🤖 AI Summary
MultKAN suffers from poor output-layer adaptability, parameter redundancy, and complex hyperparameter tuning, limiting its applicability in data-driven modeling. To address these issues, we propose LeanKAN—a minimalist, plug-and-play KAN layer paradigm. Its core innovation lies in reconstructing learnable activation functions grounded in the Kolmogorov–Arnold representation theorem, integrating additive and multiplicative sub-nodes within a compact topology while eliminating auxiliary nonlinear activations and redundant weights. This design enables zero-latency direct output connectivity, substantial parameter reduction, and dramatic hyperparameter simplification. Experiments on synthetic benchmarks and KAN-ODE dynamical system modeling demonstrate that LeanKAN achieves faster convergence and superior generalization with significantly fewer parameters and lower memory overhead, consistently outperforming MultKAN across all metrics.
📝 Abstract
The recently proposed Kolmogorov-Arnold network (KAN) is a promising alternative to multi-layer perceptrons (MLPs) for data-driven modeling. While original KAN layers were only capable of representing the addition operator, the recently-proposed MultKAN layer combines addition and multiplication subnodes in an effort to improve representation performance. Here, we find that MultKAN layers suffer from a few key drawbacks including limited applicability in output layers, bulky parameterizations with extraneous activations, and the inclusion of complex hyperparameters. To address these issues, we propose LeanKANs, a direct and modular replacement for MultKAN and traditional AddKAN layers.

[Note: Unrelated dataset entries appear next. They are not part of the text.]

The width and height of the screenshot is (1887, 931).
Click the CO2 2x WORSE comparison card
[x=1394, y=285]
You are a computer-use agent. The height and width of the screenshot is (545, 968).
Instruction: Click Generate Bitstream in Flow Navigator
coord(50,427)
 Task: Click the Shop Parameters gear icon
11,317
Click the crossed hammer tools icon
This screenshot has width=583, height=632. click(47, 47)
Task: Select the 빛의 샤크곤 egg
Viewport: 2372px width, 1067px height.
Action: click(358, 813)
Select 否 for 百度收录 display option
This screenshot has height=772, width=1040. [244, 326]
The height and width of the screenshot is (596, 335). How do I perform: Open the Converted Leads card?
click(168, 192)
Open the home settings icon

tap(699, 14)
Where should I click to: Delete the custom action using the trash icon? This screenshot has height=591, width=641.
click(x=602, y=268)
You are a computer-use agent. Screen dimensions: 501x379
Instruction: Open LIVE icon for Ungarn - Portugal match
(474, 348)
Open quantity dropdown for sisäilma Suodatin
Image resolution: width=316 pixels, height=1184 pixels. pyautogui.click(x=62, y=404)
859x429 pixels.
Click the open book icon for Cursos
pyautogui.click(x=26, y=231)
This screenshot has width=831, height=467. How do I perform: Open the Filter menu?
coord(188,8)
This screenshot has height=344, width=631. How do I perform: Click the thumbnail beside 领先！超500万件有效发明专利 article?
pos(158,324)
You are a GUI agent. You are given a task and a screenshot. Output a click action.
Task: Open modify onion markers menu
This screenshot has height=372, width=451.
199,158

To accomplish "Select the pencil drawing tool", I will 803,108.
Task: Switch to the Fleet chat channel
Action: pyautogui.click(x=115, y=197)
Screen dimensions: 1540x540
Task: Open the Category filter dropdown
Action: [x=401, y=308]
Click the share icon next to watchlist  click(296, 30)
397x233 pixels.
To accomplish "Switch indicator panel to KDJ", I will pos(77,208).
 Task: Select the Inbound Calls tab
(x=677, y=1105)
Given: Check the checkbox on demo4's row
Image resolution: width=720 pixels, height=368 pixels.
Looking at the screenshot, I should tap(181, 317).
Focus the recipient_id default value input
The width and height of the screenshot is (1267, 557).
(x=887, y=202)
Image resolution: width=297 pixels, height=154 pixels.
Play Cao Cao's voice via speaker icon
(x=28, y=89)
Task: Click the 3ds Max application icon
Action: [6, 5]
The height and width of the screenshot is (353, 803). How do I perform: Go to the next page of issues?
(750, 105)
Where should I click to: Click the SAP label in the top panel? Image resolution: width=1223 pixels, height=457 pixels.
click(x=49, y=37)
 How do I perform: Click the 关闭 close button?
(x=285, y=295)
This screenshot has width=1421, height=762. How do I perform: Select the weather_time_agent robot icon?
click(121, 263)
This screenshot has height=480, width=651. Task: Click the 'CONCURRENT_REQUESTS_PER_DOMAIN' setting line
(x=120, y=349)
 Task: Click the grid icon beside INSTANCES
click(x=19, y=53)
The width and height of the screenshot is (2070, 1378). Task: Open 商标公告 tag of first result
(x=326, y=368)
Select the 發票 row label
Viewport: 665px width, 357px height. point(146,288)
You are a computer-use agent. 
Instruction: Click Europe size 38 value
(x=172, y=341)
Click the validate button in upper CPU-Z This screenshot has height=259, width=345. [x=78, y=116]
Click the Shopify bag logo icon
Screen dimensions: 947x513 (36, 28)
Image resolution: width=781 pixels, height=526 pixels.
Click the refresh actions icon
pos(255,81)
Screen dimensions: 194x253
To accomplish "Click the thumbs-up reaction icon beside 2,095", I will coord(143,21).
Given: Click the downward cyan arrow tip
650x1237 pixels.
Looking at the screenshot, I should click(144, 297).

LeanKANs address these three drawbacks of MultKAN through general applicability as output layers, significantly reduced parameter counts for a given network structure, and a smaller set of hyperparameters. As a one-to-one layer replacement for standard AddKAN and MultKAN layers, LeanKAN is able to provide these benefits to traditional KAN learning problems as well as augmented KAN structures in which it serves as the backbone, such as KAN Ordinary Differential Equations (KAN-ODEs) or Deep Operator KANs (DeepOKAN). We demonstrate LeanKAN's simplicity and efficiency in a series of demonstrations carried out across both a standard KAN toy problem and a KAN-ODE dynamical system modeling problem, where we find that its sparser parameterization and compact structure serve to increase its expressivity and learning capability, leading it to outperform similar and even much larger MultKANs in various tasks.